■ Exercise: Nothing other than the lines from the one containing "Task: Follow the Зареєструйтесь! link" through the close of the entries below should be printed, each exactly.

■ Material to process:
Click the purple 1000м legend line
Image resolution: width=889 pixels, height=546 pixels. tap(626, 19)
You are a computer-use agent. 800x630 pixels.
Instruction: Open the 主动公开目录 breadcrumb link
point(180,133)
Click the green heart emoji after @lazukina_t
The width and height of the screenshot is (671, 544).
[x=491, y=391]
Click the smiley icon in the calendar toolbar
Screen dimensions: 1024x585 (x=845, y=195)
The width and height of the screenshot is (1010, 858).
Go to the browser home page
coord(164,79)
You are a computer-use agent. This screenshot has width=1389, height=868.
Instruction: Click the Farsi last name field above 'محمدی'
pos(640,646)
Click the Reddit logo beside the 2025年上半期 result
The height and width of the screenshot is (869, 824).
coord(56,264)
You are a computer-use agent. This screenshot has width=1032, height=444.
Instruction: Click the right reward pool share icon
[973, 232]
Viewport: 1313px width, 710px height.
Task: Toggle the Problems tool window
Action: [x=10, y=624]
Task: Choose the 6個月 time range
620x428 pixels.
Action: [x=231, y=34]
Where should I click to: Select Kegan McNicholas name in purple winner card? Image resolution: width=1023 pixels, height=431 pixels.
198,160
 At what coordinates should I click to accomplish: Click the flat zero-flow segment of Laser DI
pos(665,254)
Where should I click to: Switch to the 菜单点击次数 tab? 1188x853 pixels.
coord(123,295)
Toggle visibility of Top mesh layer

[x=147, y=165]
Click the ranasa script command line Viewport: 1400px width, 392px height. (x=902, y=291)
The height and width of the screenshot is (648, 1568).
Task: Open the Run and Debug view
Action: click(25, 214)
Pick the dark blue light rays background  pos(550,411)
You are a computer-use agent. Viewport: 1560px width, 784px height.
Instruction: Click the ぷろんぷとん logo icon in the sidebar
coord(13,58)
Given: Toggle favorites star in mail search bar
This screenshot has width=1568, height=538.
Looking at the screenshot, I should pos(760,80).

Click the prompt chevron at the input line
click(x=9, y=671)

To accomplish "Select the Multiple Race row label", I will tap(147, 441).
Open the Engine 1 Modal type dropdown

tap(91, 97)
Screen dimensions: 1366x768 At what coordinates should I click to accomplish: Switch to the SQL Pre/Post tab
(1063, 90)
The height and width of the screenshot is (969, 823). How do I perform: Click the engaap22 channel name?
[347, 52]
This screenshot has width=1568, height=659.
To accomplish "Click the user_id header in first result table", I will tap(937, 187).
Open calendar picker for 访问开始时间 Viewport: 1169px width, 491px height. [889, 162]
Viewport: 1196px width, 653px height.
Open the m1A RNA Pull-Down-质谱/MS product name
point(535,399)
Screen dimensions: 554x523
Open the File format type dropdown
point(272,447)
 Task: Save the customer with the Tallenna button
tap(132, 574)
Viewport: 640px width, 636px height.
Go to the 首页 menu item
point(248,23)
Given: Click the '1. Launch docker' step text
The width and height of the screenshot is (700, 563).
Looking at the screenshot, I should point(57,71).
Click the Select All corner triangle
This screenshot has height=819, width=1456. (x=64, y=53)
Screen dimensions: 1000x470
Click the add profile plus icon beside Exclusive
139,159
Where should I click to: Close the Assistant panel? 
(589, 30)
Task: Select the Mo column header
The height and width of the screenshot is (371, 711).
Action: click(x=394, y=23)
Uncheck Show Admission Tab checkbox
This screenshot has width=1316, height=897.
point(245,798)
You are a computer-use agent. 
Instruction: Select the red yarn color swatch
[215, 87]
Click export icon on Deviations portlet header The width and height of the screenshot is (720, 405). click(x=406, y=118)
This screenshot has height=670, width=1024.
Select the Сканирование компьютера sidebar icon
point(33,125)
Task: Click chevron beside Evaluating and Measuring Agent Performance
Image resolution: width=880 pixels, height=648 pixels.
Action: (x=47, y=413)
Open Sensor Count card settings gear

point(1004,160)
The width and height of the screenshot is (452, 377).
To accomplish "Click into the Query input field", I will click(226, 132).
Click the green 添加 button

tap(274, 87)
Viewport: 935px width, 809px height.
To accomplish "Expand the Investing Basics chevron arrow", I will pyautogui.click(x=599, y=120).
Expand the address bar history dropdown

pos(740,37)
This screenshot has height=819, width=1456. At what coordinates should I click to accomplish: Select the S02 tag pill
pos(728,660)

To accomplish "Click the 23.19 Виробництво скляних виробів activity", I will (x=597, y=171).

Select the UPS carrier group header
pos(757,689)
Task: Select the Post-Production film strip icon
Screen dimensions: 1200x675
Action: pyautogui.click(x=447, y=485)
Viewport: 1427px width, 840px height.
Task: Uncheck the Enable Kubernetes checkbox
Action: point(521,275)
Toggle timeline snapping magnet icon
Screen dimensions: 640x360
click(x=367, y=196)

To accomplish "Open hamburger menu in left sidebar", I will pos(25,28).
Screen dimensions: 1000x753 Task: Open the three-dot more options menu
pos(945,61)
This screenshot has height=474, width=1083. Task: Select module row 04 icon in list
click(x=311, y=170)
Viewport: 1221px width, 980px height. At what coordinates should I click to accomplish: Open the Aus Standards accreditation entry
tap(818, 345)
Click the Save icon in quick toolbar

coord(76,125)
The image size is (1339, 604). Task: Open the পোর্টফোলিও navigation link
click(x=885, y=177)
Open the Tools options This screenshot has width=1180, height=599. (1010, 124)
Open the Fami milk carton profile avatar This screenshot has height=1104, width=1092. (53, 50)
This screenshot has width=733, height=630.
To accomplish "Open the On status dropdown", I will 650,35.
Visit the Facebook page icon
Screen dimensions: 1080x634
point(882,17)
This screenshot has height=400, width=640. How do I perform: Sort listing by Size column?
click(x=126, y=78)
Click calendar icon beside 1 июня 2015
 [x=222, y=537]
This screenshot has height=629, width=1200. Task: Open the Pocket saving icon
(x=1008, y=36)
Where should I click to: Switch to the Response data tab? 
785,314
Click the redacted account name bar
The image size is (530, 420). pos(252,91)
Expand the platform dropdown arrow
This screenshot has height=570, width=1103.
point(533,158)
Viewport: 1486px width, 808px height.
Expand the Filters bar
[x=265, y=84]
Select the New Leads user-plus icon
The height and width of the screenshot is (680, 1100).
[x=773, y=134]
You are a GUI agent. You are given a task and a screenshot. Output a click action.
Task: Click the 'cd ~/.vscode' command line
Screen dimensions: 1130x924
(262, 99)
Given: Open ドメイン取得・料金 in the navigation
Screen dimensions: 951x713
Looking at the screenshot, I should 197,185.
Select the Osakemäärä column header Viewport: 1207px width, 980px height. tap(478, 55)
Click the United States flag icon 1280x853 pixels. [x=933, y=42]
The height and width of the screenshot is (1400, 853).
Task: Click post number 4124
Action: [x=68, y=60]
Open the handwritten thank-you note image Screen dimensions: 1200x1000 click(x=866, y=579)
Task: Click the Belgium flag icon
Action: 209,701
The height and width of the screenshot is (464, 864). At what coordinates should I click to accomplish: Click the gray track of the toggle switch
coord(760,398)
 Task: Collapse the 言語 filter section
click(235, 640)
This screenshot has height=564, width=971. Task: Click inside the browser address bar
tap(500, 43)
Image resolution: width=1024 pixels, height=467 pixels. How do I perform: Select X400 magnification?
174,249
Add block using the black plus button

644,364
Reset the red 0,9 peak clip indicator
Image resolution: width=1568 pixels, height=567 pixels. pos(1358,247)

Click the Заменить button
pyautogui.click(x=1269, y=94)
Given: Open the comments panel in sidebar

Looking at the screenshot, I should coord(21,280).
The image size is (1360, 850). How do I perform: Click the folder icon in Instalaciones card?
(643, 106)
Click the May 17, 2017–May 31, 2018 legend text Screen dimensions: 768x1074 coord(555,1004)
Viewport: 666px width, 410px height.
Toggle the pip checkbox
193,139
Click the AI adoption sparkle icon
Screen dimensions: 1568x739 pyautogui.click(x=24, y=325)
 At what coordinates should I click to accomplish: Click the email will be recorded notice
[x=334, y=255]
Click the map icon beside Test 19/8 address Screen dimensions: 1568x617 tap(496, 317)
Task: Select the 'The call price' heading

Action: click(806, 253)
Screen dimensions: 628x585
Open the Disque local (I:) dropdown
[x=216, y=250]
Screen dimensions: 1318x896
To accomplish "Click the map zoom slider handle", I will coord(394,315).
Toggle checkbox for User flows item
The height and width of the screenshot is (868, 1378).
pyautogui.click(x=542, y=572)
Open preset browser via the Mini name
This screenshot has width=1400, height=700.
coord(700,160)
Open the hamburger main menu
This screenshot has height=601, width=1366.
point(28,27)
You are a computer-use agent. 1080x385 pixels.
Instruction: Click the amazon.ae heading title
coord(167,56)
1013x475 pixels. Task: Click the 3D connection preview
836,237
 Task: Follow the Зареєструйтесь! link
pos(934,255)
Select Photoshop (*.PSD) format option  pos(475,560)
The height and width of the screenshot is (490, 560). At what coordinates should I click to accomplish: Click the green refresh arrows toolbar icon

■ Completed exercise:
 Task: Follow the Зареєструйтесь! link
pos(934,255)
Select Photoshop (*.PSD) format option  pos(475,560)
The height and width of the screenshot is (490, 560). At what coordinates should I click to accomplish: Click the green refresh arrows toolbar icon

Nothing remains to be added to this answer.